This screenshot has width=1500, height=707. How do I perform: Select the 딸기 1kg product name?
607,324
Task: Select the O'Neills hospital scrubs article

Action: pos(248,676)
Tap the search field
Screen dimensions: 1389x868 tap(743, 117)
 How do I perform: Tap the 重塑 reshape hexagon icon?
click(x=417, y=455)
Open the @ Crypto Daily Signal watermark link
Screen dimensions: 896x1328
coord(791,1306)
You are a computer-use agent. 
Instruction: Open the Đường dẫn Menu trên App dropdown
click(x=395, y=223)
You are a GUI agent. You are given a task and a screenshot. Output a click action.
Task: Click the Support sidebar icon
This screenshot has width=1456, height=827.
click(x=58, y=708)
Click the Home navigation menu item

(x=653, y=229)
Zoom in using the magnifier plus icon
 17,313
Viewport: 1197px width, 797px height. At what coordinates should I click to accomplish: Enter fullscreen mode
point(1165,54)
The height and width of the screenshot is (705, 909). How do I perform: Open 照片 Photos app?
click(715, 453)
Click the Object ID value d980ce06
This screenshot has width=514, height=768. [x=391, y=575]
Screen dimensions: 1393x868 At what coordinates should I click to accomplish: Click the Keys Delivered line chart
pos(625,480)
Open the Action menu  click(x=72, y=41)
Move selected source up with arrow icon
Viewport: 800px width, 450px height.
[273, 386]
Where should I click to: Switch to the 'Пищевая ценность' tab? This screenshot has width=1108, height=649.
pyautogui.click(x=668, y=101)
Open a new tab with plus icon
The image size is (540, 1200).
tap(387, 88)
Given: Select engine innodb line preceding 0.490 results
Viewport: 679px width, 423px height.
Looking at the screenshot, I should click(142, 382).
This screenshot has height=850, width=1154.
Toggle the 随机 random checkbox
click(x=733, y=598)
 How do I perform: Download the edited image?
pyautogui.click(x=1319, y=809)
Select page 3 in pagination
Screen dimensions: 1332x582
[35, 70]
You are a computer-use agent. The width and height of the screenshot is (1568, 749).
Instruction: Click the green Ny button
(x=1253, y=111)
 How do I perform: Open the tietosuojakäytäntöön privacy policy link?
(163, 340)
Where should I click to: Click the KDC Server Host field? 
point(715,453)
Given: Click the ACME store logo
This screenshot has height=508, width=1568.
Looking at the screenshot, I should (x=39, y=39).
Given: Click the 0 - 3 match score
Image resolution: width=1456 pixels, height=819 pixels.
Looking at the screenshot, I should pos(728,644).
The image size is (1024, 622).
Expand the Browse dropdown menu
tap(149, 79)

= = =

Each entry needs to be given again exactly as it stands.

## ANSWER FOR THE TASK
This screenshot has width=1500, height=707. How do I perform: Select the 딸기 1kg product name?
607,324
Task: Select the O'Neills hospital scrubs article

Action: pos(248,676)
Tap the search field
Screen dimensions: 1389x868 tap(743, 117)
 How do I perform: Tap the 重塑 reshape hexagon icon?
click(x=417, y=455)
Open the @ Crypto Daily Signal watermark link
Screen dimensions: 896x1328
coord(791,1306)
You are a computer-use agent. 
Instruction: Open the Đường dẫn Menu trên App dropdown
click(x=395, y=223)
You are a GUI agent. You are given a task and a screenshot. Output a click action.
Task: Click the Support sidebar icon
This screenshot has width=1456, height=827.
click(x=58, y=708)
Click the Home navigation menu item

(x=653, y=229)
Zoom in using the magnifier plus icon
 17,313
Viewport: 1197px width, 797px height. At what coordinates should I click to accomplish: Enter fullscreen mode
point(1165,54)
The height and width of the screenshot is (705, 909). How do I perform: Open 照片 Photos app?
click(715, 453)
Click the Object ID value d980ce06
This screenshot has width=514, height=768. [x=391, y=575]
Screen dimensions: 1393x868 At what coordinates should I click to accomplish: Click the Keys Delivered line chart
pos(625,480)
Open the Action menu  click(x=72, y=41)
Move selected source up with arrow icon
Viewport: 800px width, 450px height.
[273, 386]
Where should I click to: Switch to the 'Пищевая ценность' tab? This screenshot has width=1108, height=649.
pyautogui.click(x=668, y=101)
Open a new tab with plus icon
The image size is (540, 1200).
tap(387, 88)
Given: Select engine innodb line preceding 0.490 results
Viewport: 679px width, 423px height.
Looking at the screenshot, I should click(142, 382).
This screenshot has height=850, width=1154.
Toggle the 随机 random checkbox
click(x=733, y=598)
 How do I perform: Download the edited image?
pyautogui.click(x=1319, y=809)
Select page 3 in pagination
Screen dimensions: 1332x582
[35, 70]
You are a computer-use agent. The width and height of the screenshot is (1568, 749).
Instruction: Click the green Ny button
(x=1253, y=111)
 How do I perform: Open the tietosuojakäytäntöön privacy policy link?
(163, 340)
Where should I click to: Click the KDC Server Host field? 
point(715,453)
Given: Click the ACME store logo
This screenshot has height=508, width=1568.
Looking at the screenshot, I should (x=39, y=39).
Given: Click the 0 - 3 match score
Image resolution: width=1456 pixels, height=819 pixels.
Looking at the screenshot, I should pos(728,644).
The image size is (1024, 622).
Expand the Browse dropdown menu
tap(149, 79)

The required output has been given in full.